''' 
This script runs on Google Colab and performs the following tasks:
1. Load and preprocess Vietnamese legal documents in HTML format.
2. Use BeautifulSoup for parsing since UnstructuredHTMLLoader and BSHTMLLoader did not return desired results.
3. Tokenize Vietnamese text using PyVi's ViTokenizer because Vietnamese has special syntax rules,
   and the bkai bi-encoder requires word-segmented input before embedding.
4. Embed documents using HuggingFace's Vietnamese Bi-Encoder model.
5. Store and persist embeddings in ChromaDB, saving the database to Google Drive.
'''

In [None]:
# Install required libraries
!pip install -qU langchain-huggingface
!pip install -qU "langchain-chroma>=0.1.2"
!pip install pyvi

In [None]:
# Import necessary modules
from langchain_huggingface import HuggingFaceEmbeddings
from langchain_chroma import Chroma
from langchain.text_splitter import RecursiveCharacterTextSplitter
import chromadb
from pyvi import ViTokenizer
import os
from bs4 import BeautifulSoup
import re
from langchain.schema import Document

In [None]:
# Define folder path containing HTML files
folder_path = "/content/vbpl"
html_files = [f for f in os.listdir(folder_path) if f.endswith(".html")]

documents = []  # List to store parsed documents

# Process each HTML file
for file_name in html_files:
    file_path = os.path.join(folder_path, file_name)

* [Exercise directions]:
In the script, where is the ChromaDB database saved? The entries have nothing to do with the script.

* [Data supplied]:
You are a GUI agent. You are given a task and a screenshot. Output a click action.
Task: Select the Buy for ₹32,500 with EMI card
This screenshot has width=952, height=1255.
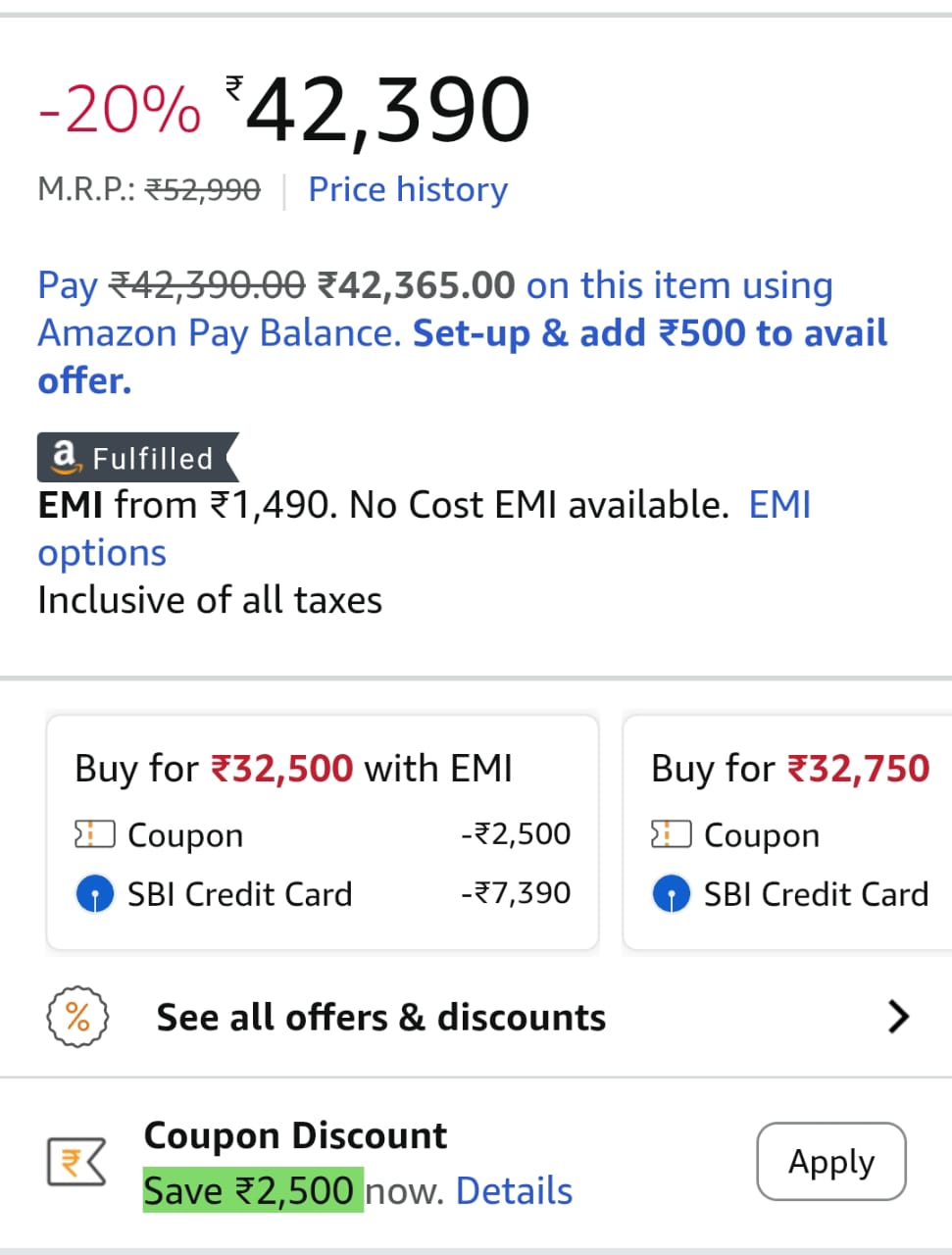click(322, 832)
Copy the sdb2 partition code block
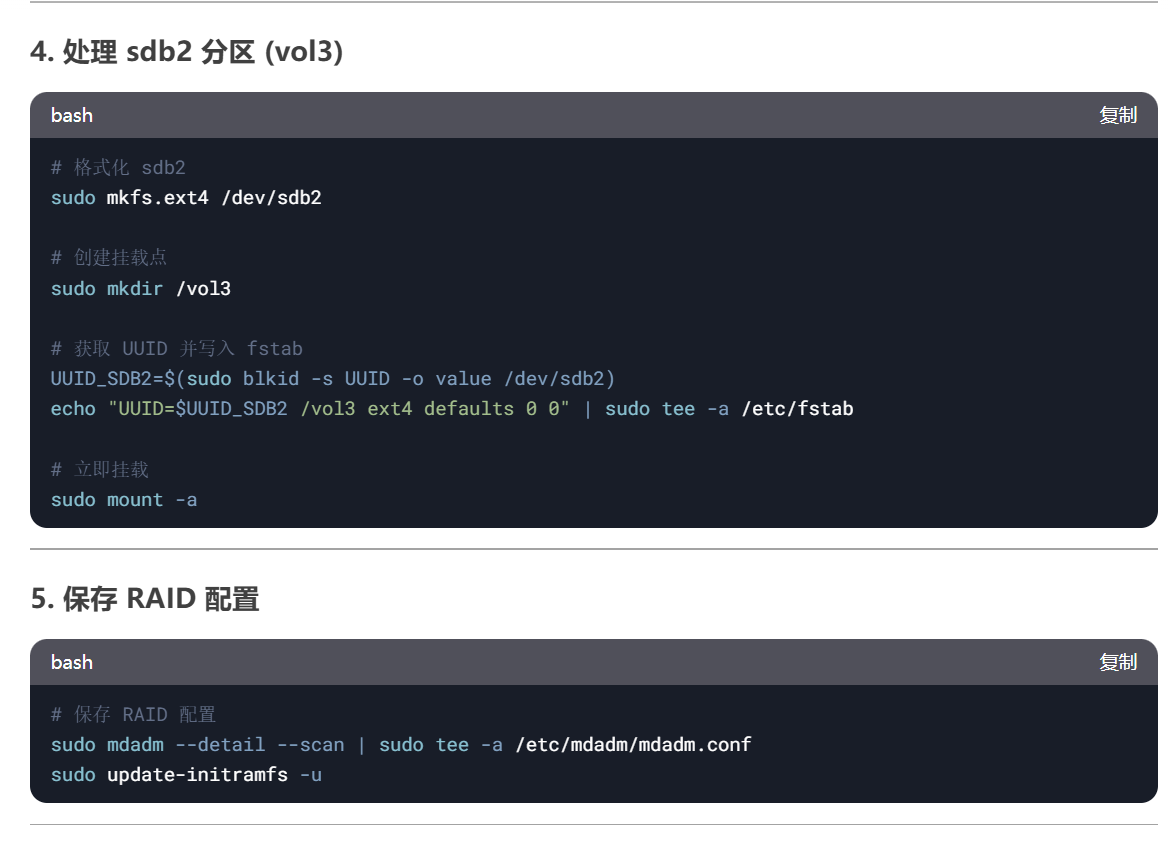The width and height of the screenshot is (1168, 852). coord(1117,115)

* [Finished answer]:
To Google Drive.